> [Your goal] Give each line of the records again exactly and omit every picture.

□ □ □

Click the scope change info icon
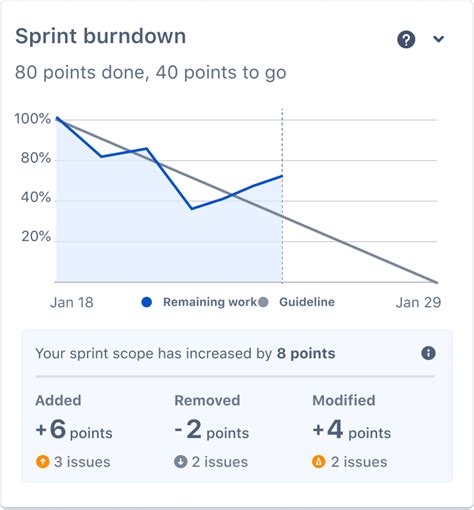Viewport: 474px width, 510px height. pyautogui.click(x=428, y=353)
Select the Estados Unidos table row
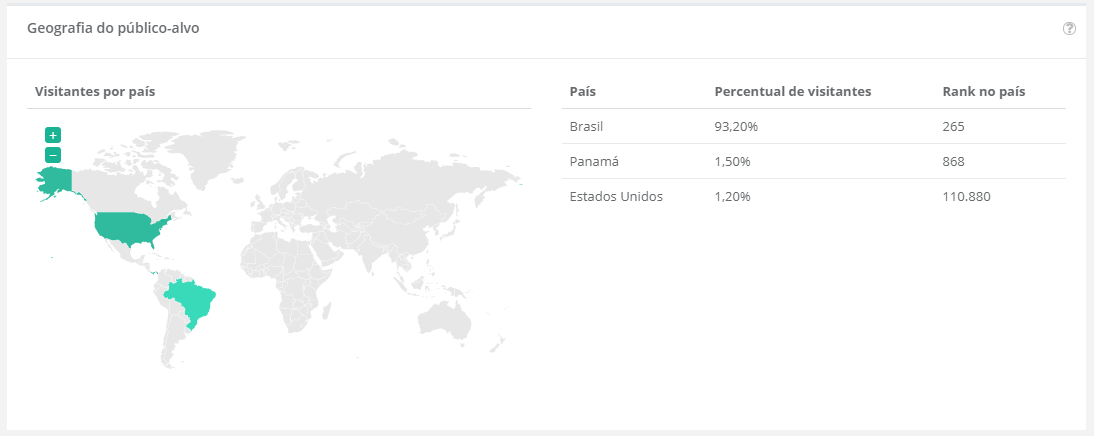The image size is (1094, 436). (814, 197)
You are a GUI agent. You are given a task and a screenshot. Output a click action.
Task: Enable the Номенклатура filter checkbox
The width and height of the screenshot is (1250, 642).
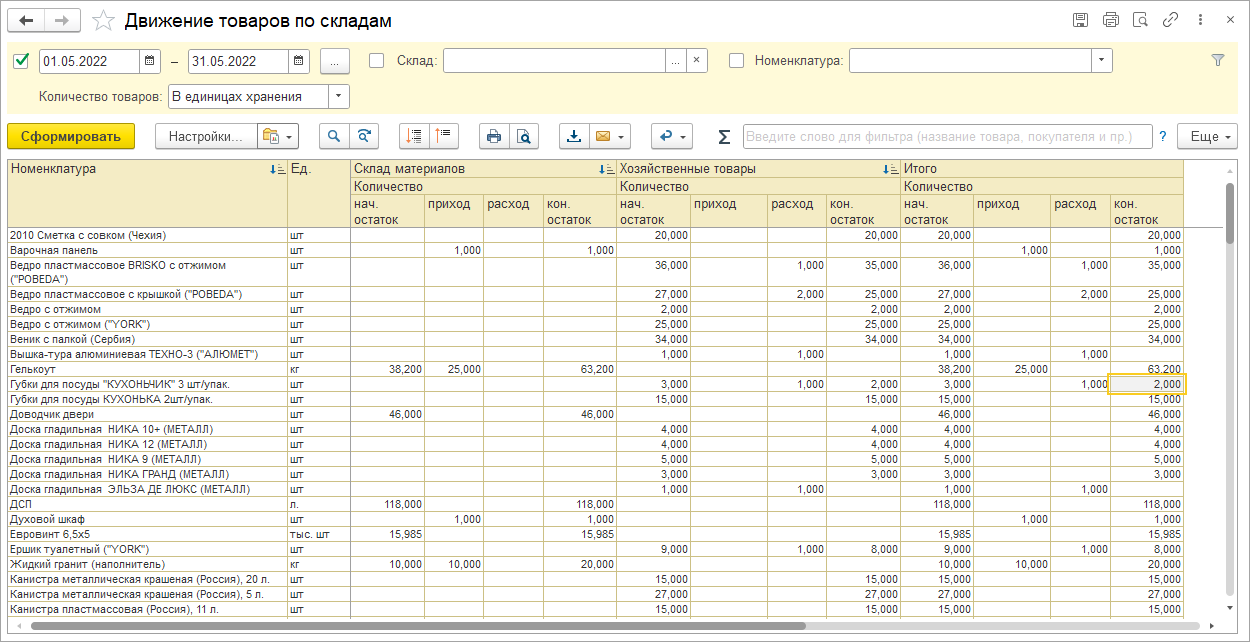[x=736, y=61]
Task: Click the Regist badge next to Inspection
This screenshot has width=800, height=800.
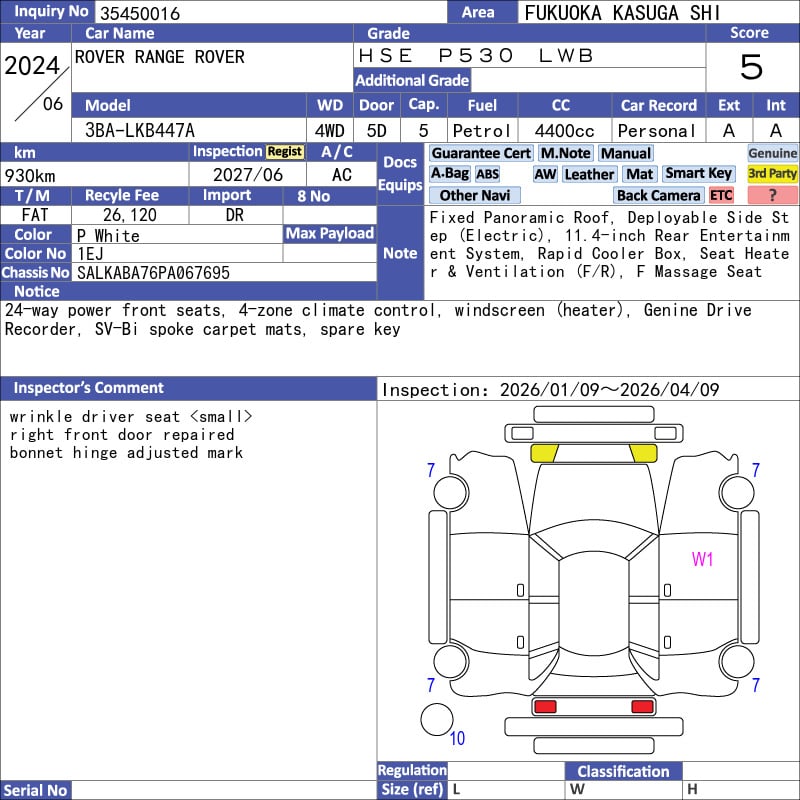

□ □ □

> [Response to the task]
Click the scope change info icon
Viewport: 474px width, 510px height. pyautogui.click(x=428, y=353)
Select the Estados Unidos table row
The image size is (1094, 436). (814, 197)
You are a GUI agent. You are given a task and a screenshot. Output a click action.
Task: Enable the Номенклатура filter checkbox
The width and height of the screenshot is (1250, 642).
[x=736, y=61]
Task: Click the Regist badge next to Inspection
This screenshot has width=800, height=800.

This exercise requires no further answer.